The Smithsonian predicts the next global conflict will be over the scarcity of water, said Executive Director of the Latah County Historical Society Dulce Kersting.
Kersting said this impending problem inspired them to create a traveling exhibit of the Smithsonian that will be in Moscow Dec. 9 to Jan. 1: “Water/Ways.”
Kersting, who wrote a grant to host the exhibit, said the procedure to bring it in began over a year ago in August 2015.
“It’s been a long process,” she said.
Kersting said the exhibit is part of the Smithsonian’s Museum on Main Street program and is one of many initiatives to raise awareness about water scarcity. Six communities in Idaho are chosen to host the exhibit throughout the year, she said.
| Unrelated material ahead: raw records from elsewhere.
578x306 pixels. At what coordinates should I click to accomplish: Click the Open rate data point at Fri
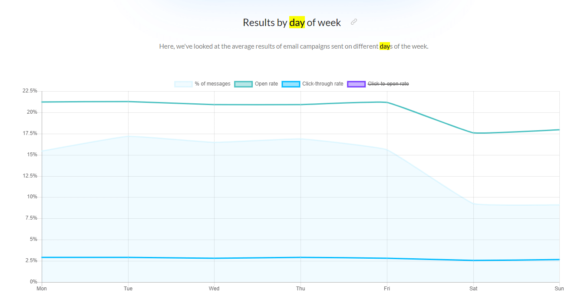(x=387, y=102)
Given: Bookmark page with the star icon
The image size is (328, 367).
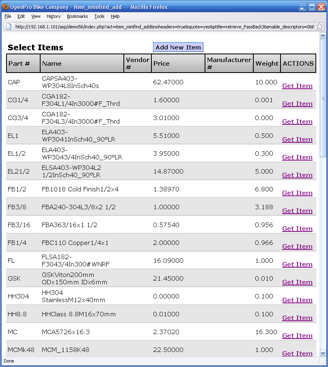Looking at the screenshot, I should (x=319, y=26).
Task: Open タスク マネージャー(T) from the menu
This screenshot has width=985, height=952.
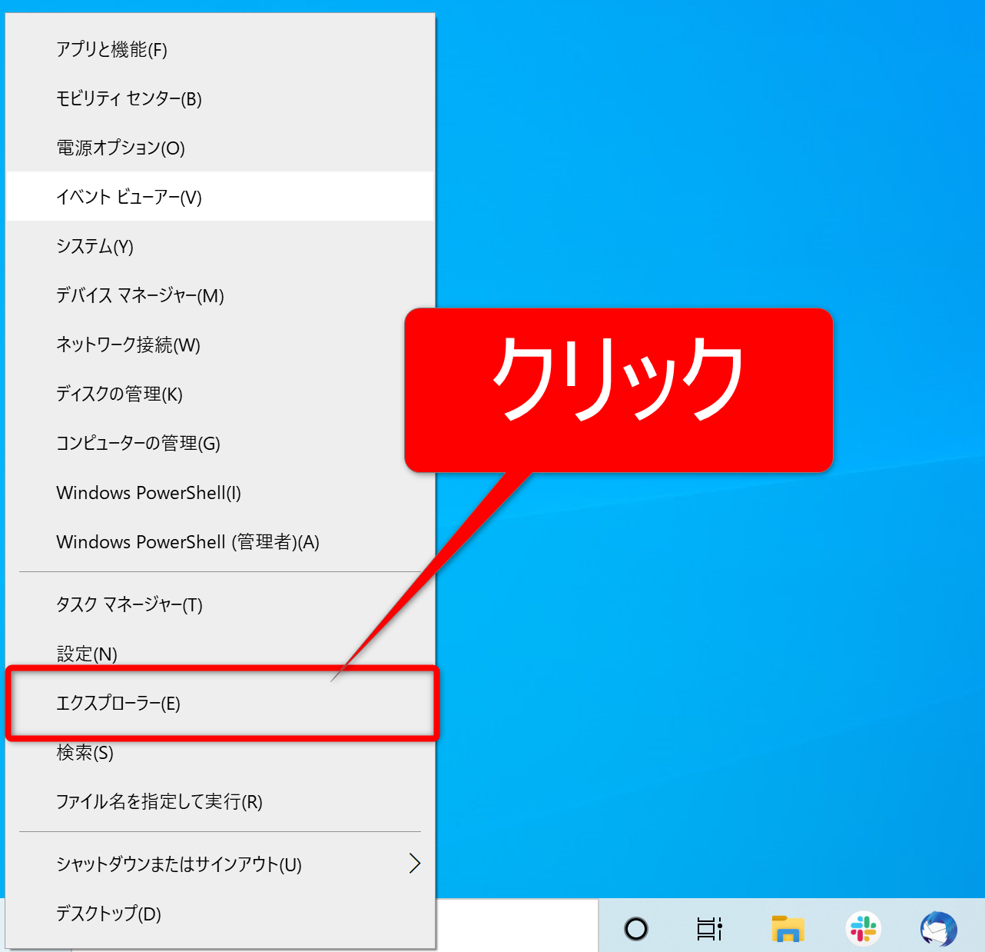Action: point(129,605)
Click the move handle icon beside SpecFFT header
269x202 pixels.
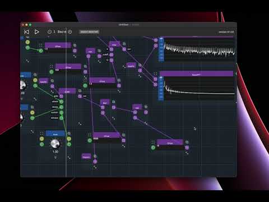[x=155, y=74]
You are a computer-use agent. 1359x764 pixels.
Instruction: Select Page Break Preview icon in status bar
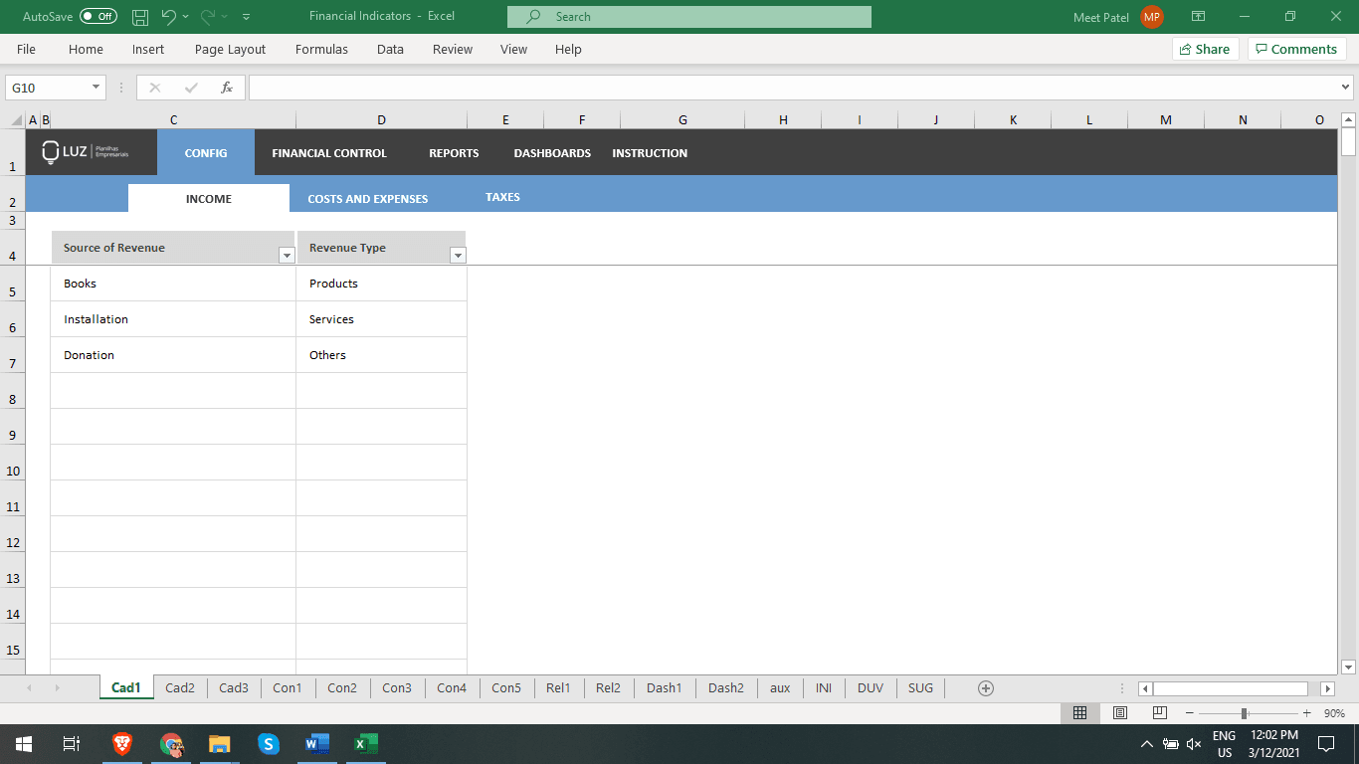tap(1159, 712)
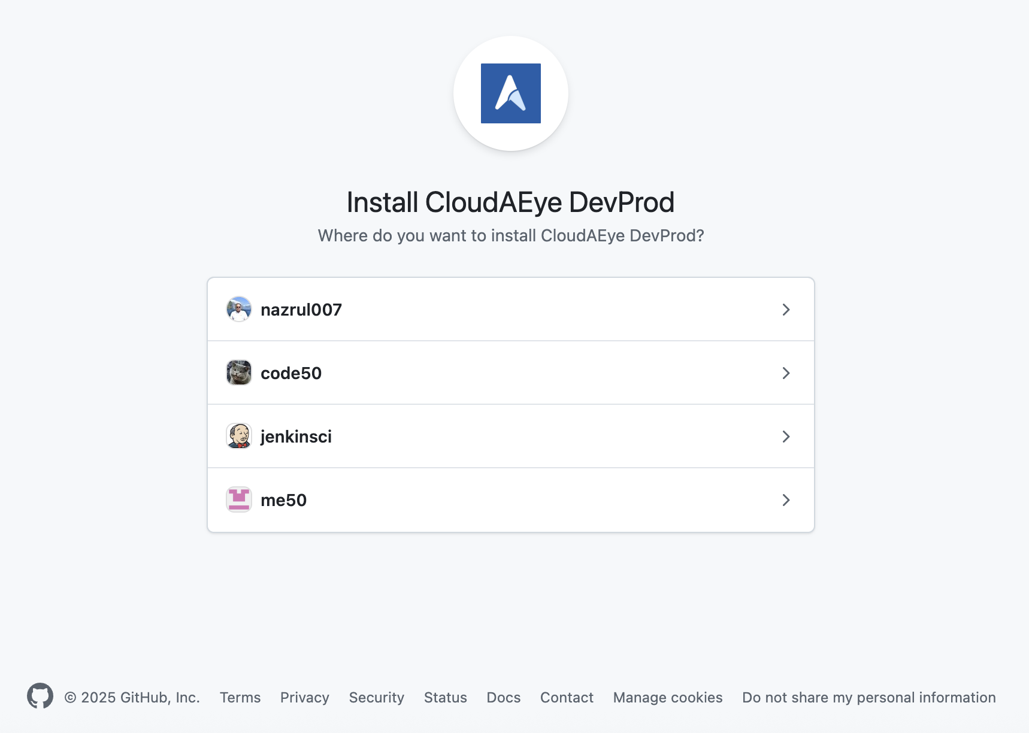Select nazrul007 as install target
Image resolution: width=1029 pixels, height=733 pixels.
[x=301, y=310]
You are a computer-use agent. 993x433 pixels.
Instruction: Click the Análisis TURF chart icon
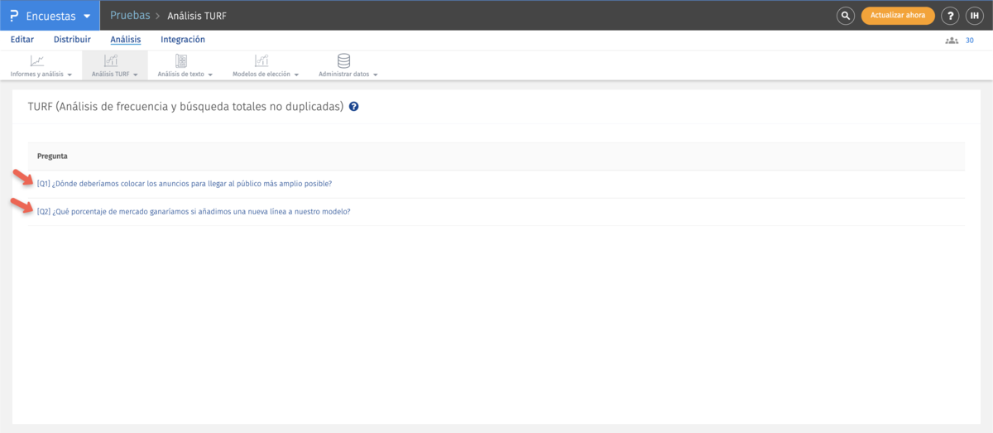coord(111,60)
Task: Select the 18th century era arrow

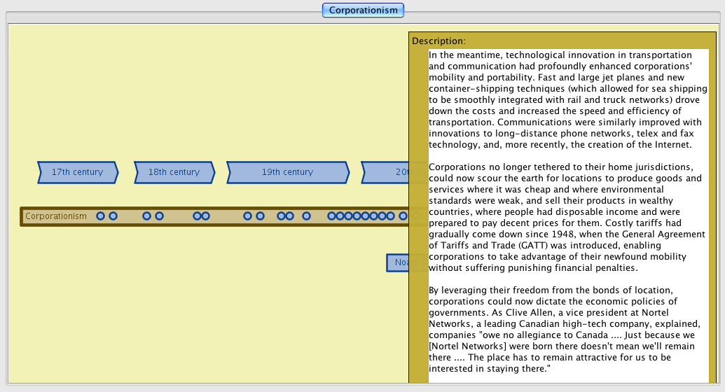Action: 174,172
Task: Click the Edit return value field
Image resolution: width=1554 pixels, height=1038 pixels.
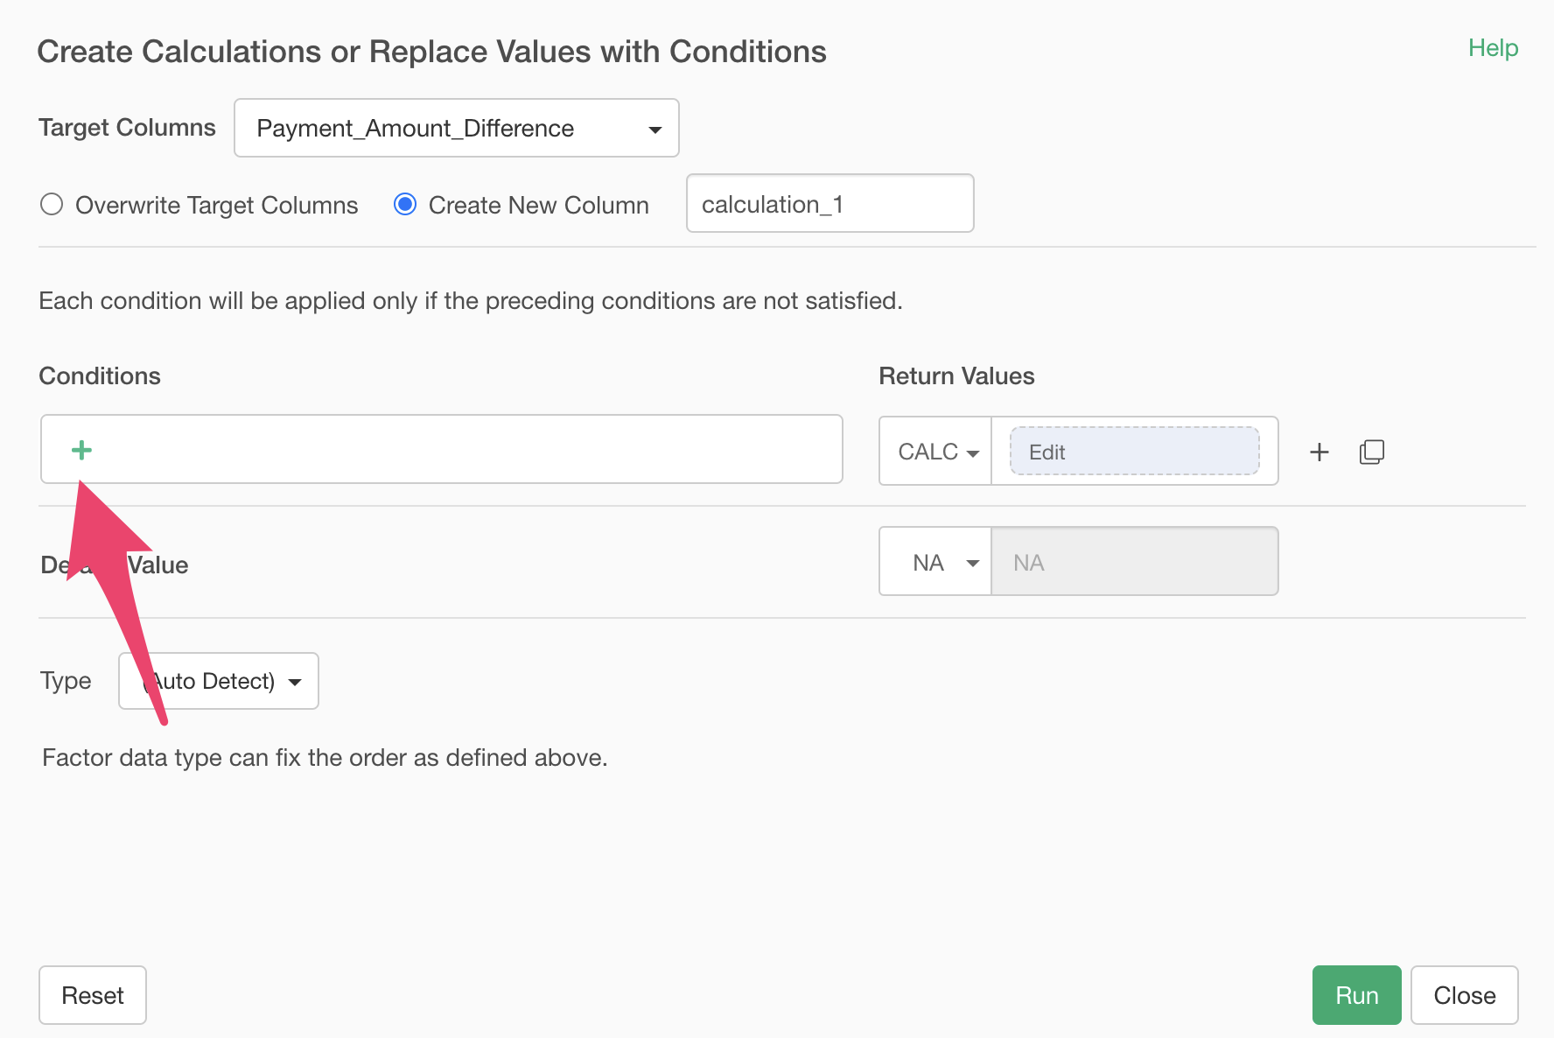Action: pos(1134,452)
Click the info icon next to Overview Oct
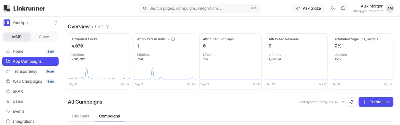Image resolution: width=400 pixels, height=125 pixels. click(108, 27)
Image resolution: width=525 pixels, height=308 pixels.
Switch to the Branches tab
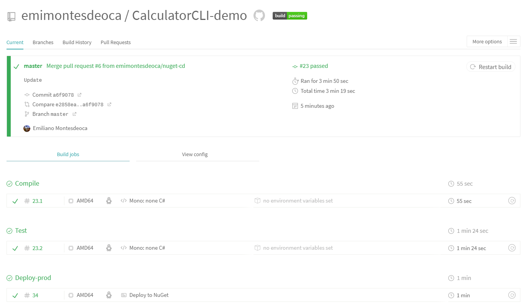click(43, 42)
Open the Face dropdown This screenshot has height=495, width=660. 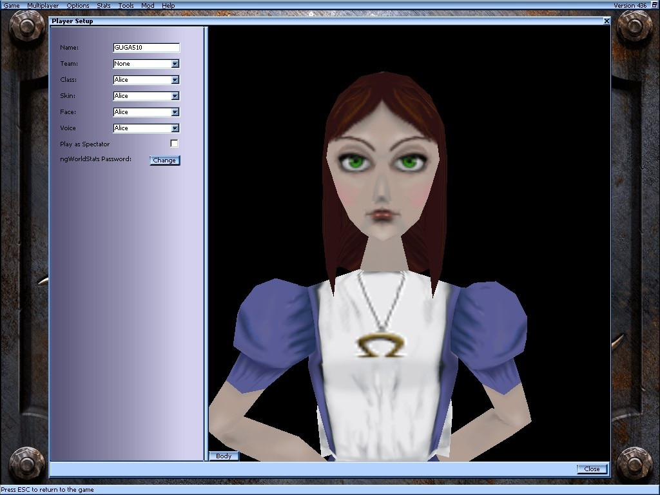click(x=175, y=112)

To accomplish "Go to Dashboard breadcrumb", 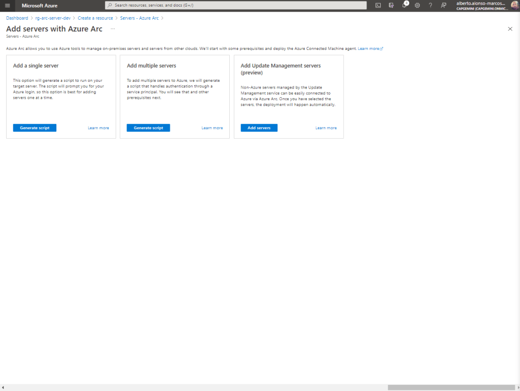I will pyautogui.click(x=17, y=18).
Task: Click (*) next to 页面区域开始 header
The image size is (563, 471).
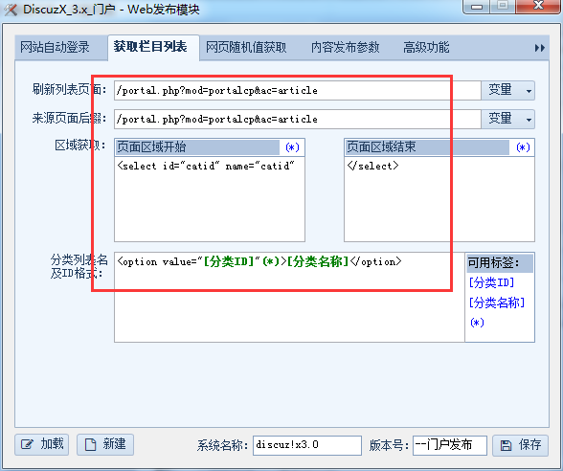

“It’s just the Smithsonian’s way of reaching out to smaller exhibits,” said Jessica Bowman, Latah County Library adult services manager and the person in charge of the #WaterWordsMoscow project.
Kersting said the Historical Society collaborated with the library to bring in a humanities perspective per the request of the grant maker, the Idaho Humanities Council.
Bowman initiated #WaterWordsMoscow to raise awareness for the upcoming exhibit, Bowman said.
“It was a project that we conceived of to draw attention to the Smithsonian exhibit,” Kersting said.
Water-related quotes from famous people can be found at 10 different locations throughout the city, she said. The majority of the quotes can be found on Main Street but there is also one each in front of the library, McConnell Mansion and City Hall. She said they are written in an environmentally-friendly water-resistant spray imported from Europe.
“They only show up when the cement is wet,” Bowman said.
She said the effects of the spray could last from two months to a year. Kersting said although the art is often referred to as “water graffiti,” the term is not entirely accurate as it is a city-approved installation.
She said they partnered with the Moscow Art Department to ensure their plan would not violate official regulations.
“This is more of a community art project than it is graffiti,” she said.
Kersting said the focus of the exhibit is on the different aspects people relate to water through the ages in regard to exploration, industry, agriculture, religion and more.
“It can be found in many Native American creation stories,” she said.
In addition to the Smithsonian’s exhibit, the Historical Society will show a companion exhibit they created specifically for the community, Kersting said. She said it will include information about local issues such as the positive effects of Potlatch River dam removal on steelhead trout.
“It just picks up on themes that the Smithsonian exhibit articulates and gives a local perspective on those themes,” Kersting said.